Pero suele ocurrir que, a pesar de atender en primer lugar a la persona que realmente necesita mi ayuda y de que establezco una buena alianza terapéutica con la misma para comenzar con la terapia, su compañero o compañera (casi siempre compañera, vuelvo a repetir) insiste en que conozca su punto de vista. Esto es muy interesante, pues ofrece una información muy útil de cómo es realmente el problema, pues con la versión exclusivamente del cliente siempre nos quedamos con un punto de vista, en el fondo, parcial del mismo. El problema suele ocurrir cuando esta versión que nos quiere ofrecer esta persona compañera se centra en exclusiva en cómo le afecta a ella el problema del cliente. En el fondo me suelen “utilizar” como desahogo y se presentan como una víctima de los males del cliente.

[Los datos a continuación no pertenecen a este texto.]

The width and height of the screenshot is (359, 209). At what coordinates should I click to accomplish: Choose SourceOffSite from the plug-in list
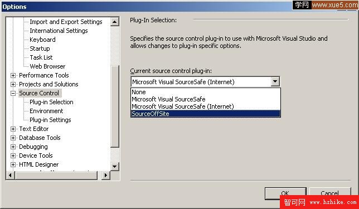tap(205, 114)
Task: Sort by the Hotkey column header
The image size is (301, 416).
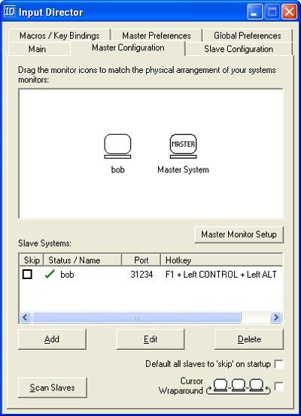Action: click(x=222, y=260)
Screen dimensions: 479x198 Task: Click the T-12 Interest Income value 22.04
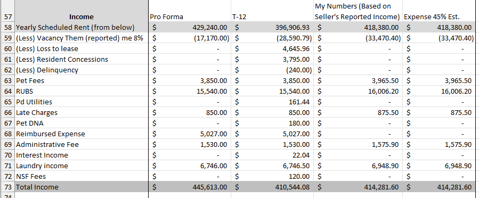272,155
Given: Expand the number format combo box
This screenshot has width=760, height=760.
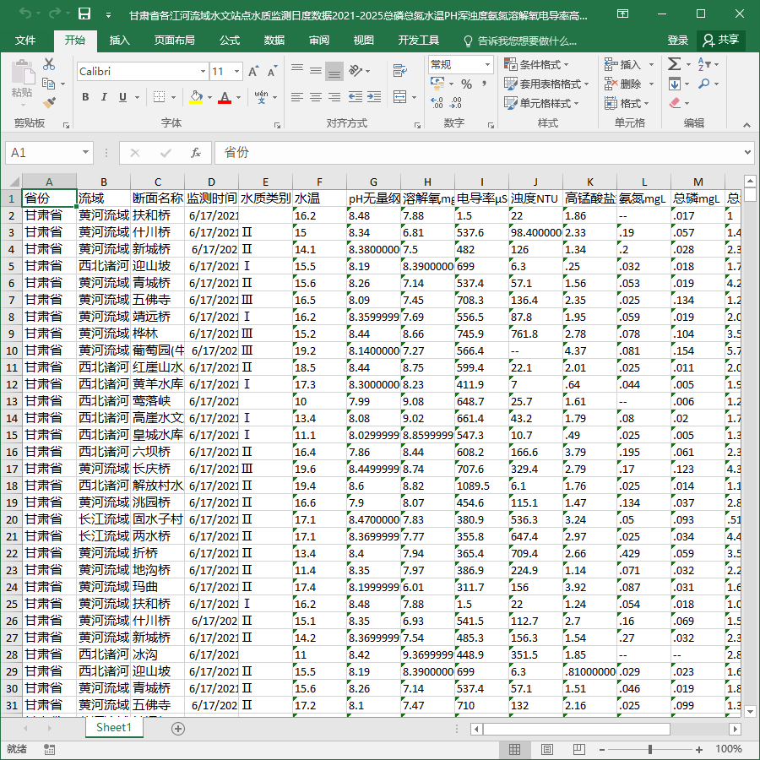Looking at the screenshot, I should pos(487,64).
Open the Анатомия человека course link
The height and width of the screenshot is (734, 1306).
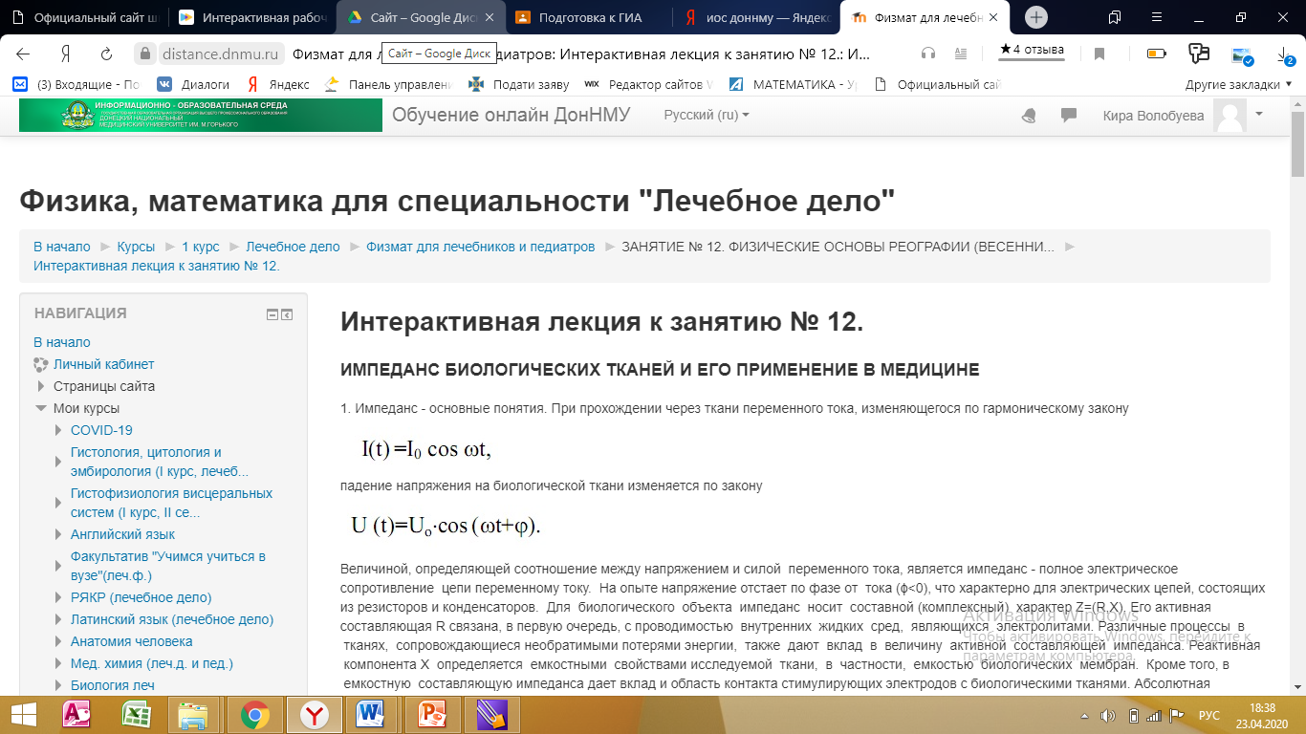click(132, 641)
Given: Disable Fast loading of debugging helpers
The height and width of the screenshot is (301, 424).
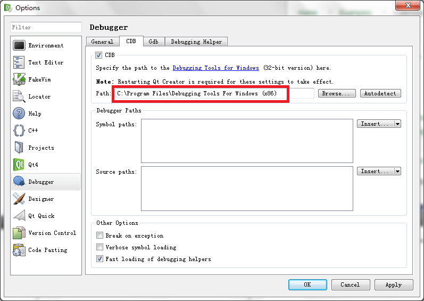Looking at the screenshot, I should click(99, 259).
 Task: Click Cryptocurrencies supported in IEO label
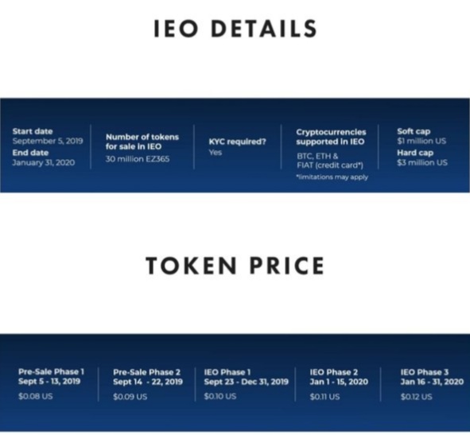coord(331,137)
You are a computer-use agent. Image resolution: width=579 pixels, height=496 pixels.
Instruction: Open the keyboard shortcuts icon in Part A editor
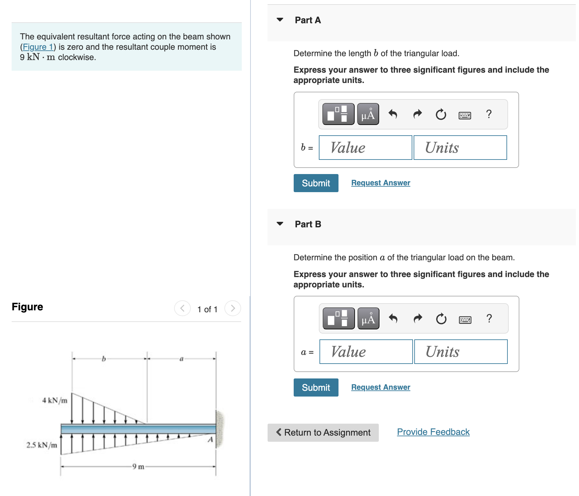click(x=464, y=114)
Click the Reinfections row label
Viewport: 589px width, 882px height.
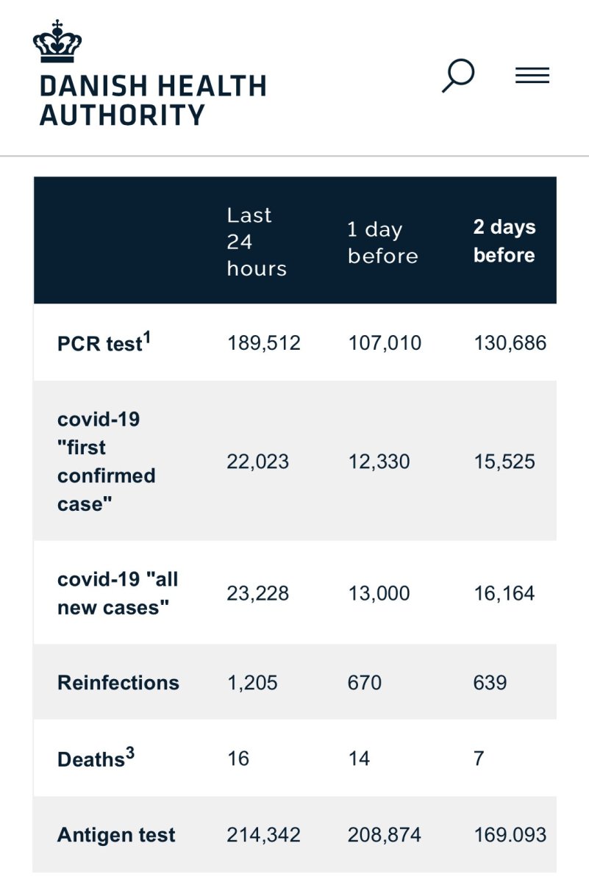(118, 682)
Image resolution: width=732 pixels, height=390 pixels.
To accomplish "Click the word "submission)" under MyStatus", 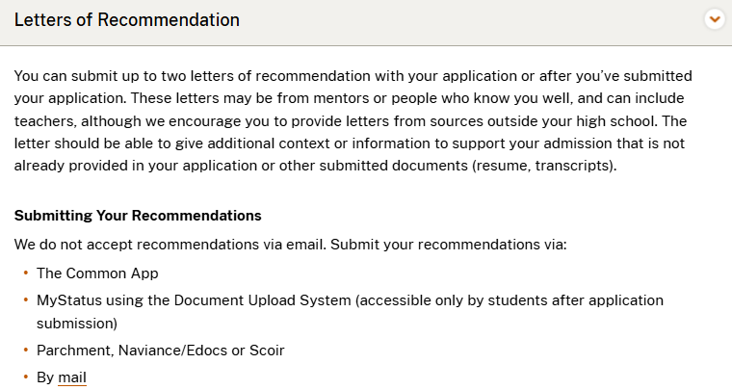I will tap(77, 324).
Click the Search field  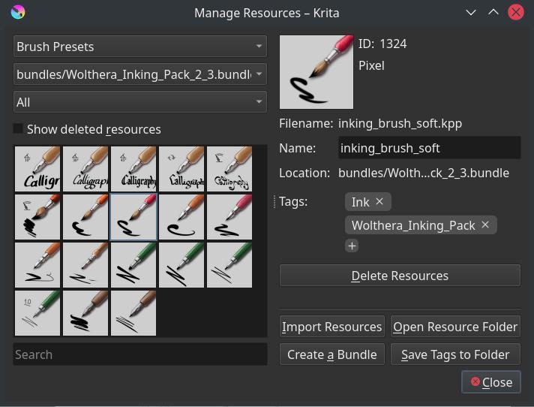(140, 354)
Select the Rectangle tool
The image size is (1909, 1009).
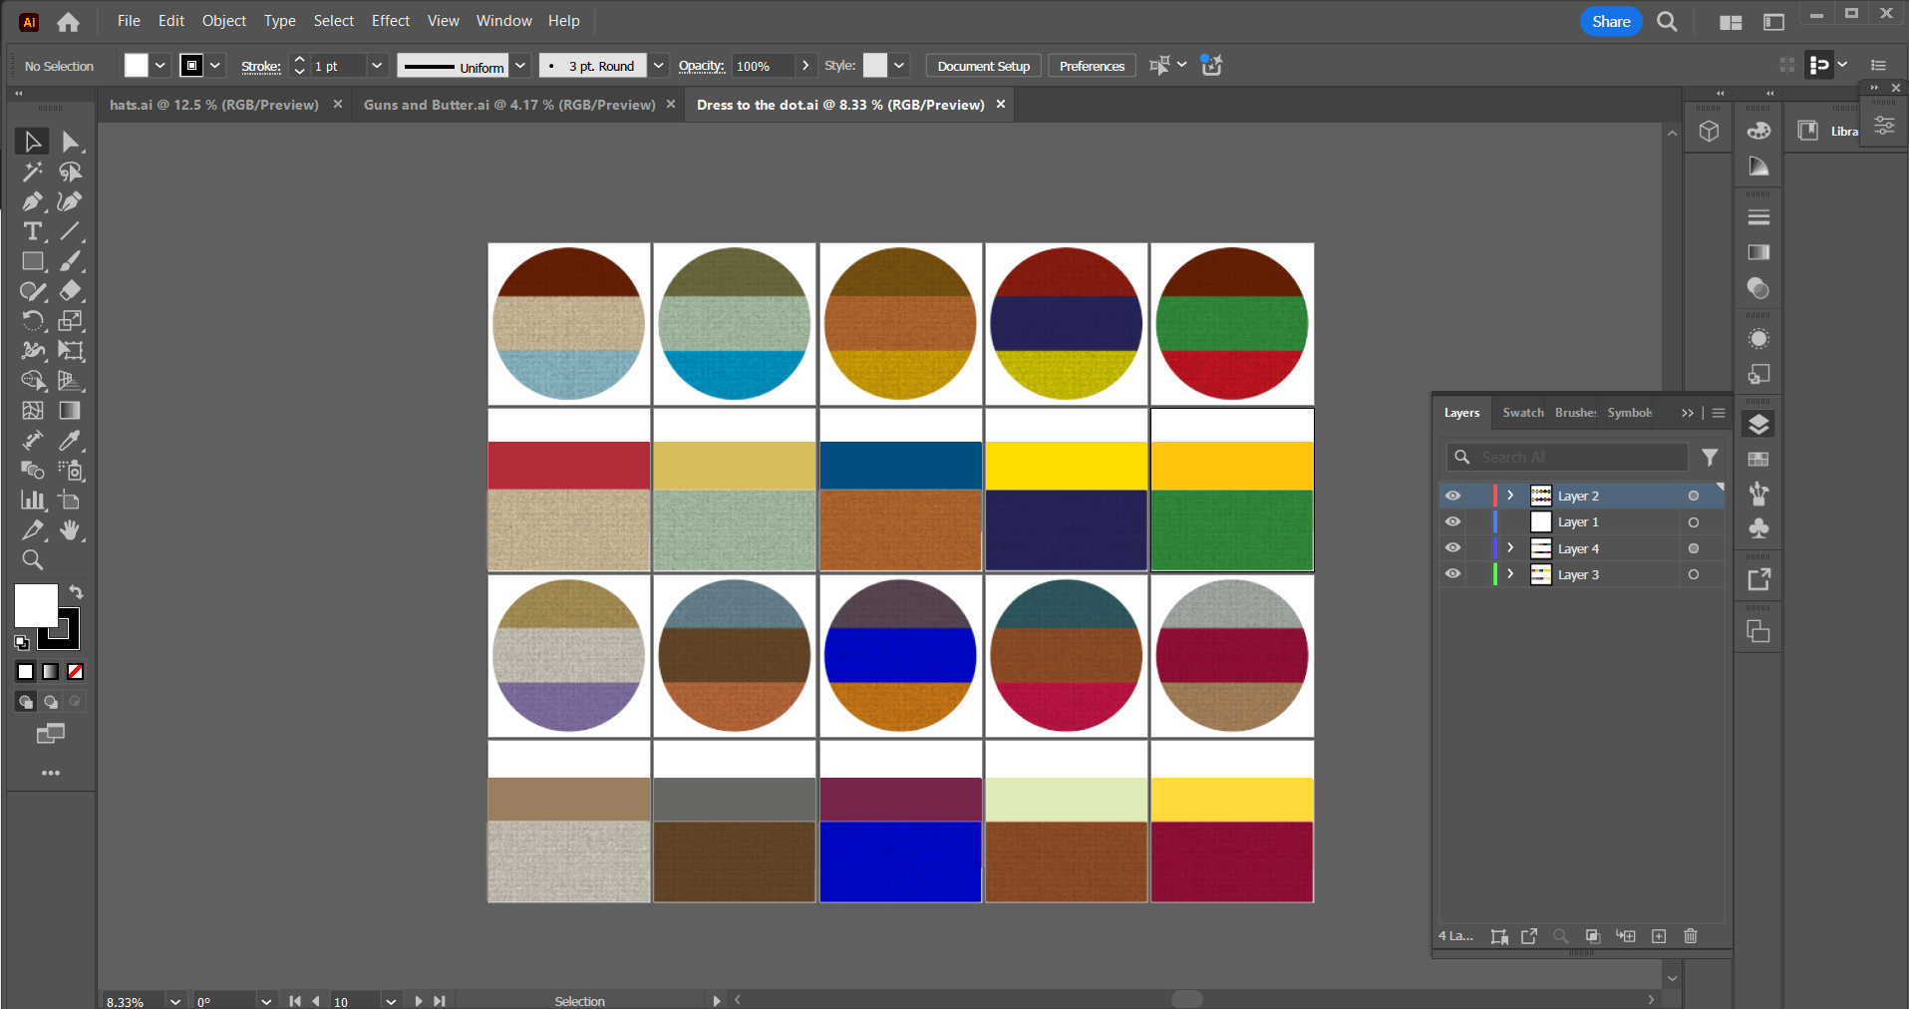tap(32, 261)
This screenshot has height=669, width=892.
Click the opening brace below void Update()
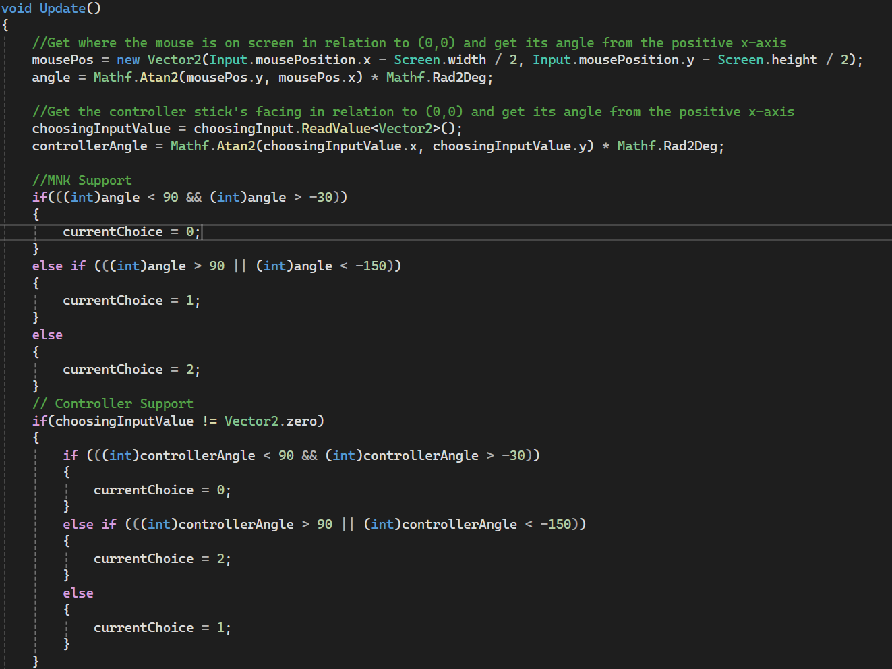click(5, 26)
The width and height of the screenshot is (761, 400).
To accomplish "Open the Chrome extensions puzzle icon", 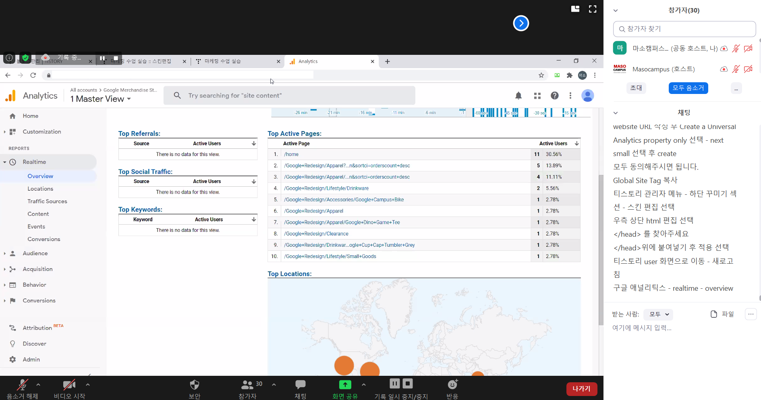I will coord(569,75).
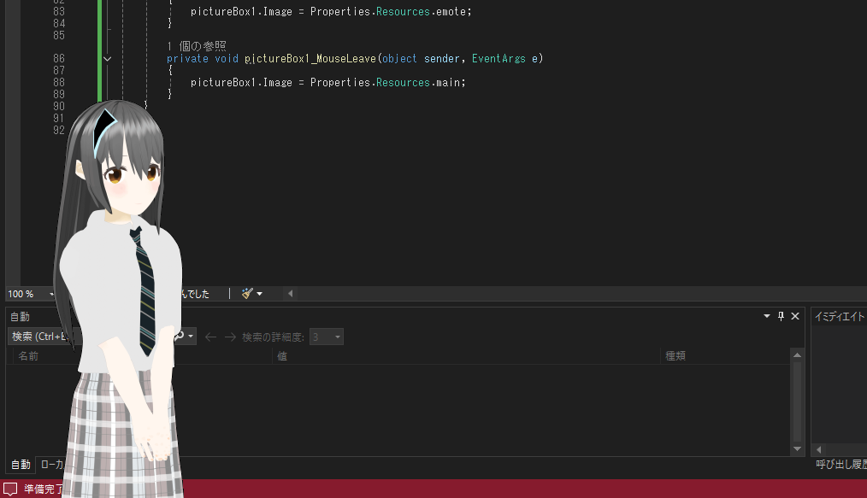Click the "1 個の参照" CodeLens link
This screenshot has height=498, width=867.
click(x=196, y=46)
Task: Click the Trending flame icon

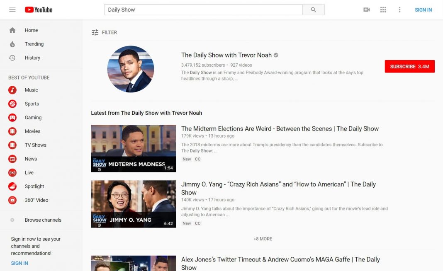Action: pos(12,44)
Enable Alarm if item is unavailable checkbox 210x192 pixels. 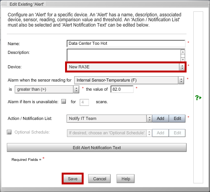click(64, 101)
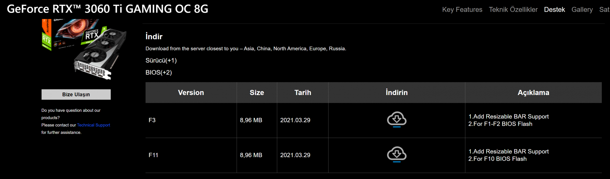Collapse the BIOS(+2) section

point(159,73)
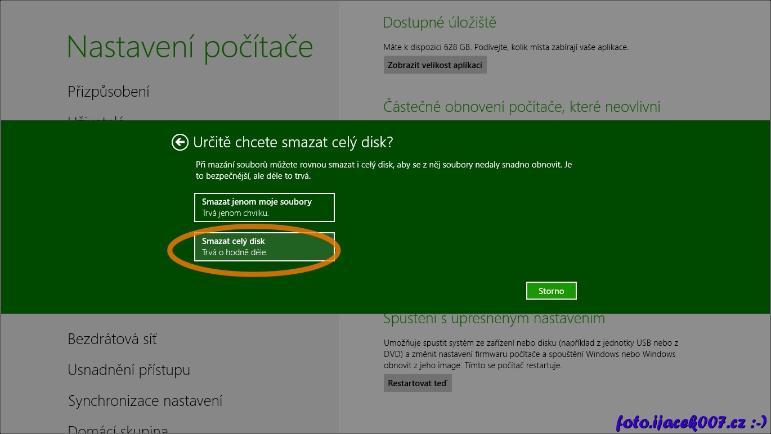Click the foto.ijacek007.cz watermark
This screenshot has height=434, width=771.
coord(691,422)
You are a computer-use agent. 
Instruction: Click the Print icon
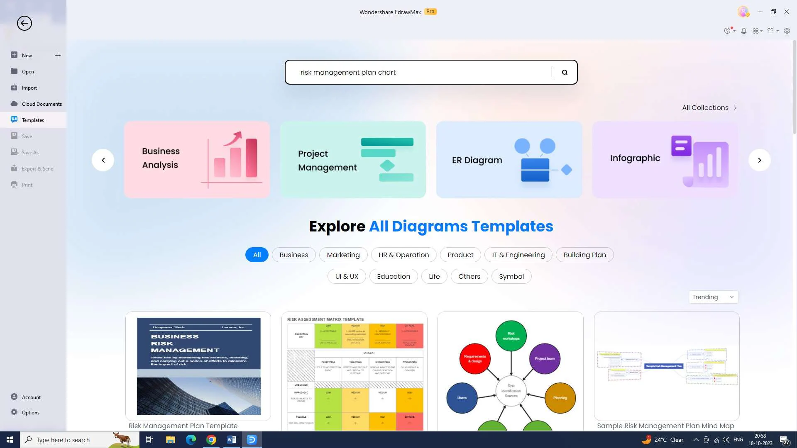coord(14,184)
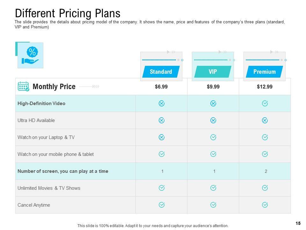Click the Different Pricing Plans title

(x=68, y=13)
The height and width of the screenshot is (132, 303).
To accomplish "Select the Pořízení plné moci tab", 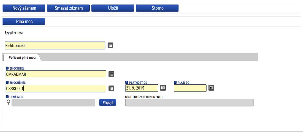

En estas situaciones es cuando aprovecho no solamente para hacer ver a esta persona compañera qué es lo que realmente está pasando mi cliente, cosa que suele ser desconocida por ella, centrada en las “molestias” que ocasiona y no en los motivos de las mismas, sino que también procuro buscar una nueva alianza con ella, basándome en:
- Su mejoría le ayudará a ella también.
- Sus problemas le afectarán.
- En la recuperación tiene que participar inevitablemente.
- Ella puede formar parte del problema.
- Ella es parte fundamental de la solución.
Recientemente, tras mantener una conversación de éste tipo con una señora muy preocupada por su marido y tras explicarle por mi parte cómo veía yo el problema, ella llegó a decirme “pobrecito, no sabía que estuviera pasando por eso”. Esa fue la frase que me motivó a escribir estas líneas. Me llamó poderosamente la atención el desconocimiento que solemos tener de los sentimientos y de las vivencias de las personas que nos rodean. Unas veces es debido a que éstas personas no saben expresar por lo que están pasando, no son capaces de compartirlo ni siquiera con sus seres más queridos. Pero otras veces se debe a un ocultamiento intencionado, por múltiples motivos que no vienen ahora al caso. Lo que quiero destacar ahora sobre todo esto es ese descubrimiento, esa revelación que hace el psicólogo ante esa persona que convive con su cliente y del que no era consciente de lo mal que lo estaba pasando. “¿Y sólo con una visita has llegado hasta tanto?”, me suelen decir. Si, parece magia, pero evidentemente, no lo es. La imagen de experto, el ambiente de intimidad, la constatación de que existe una complicidad para descubrir y resolver el problema, la alianza entre ambos para luchar, y sobre todo, el conocimiento previo de casos similares, hacen que esa magia se materialice. Luego viene la lucha diaria, el subir los escalones uno a uno, el saber mirar hacia atrás para comprobar los progresos, el ser consciente de que habrá caídas y nuevos comienzos … Todo ello es el día a día de nuestro trabajo, el de ambos, psicólogo y cliente. Un trabajo estimulante para el primero, duro para el segundo, pero que si consigue su objetivo a ambos les enriquecerá, sobre todo al psicólogo, que adquirirá nuevas experiencias para su siguiente caso.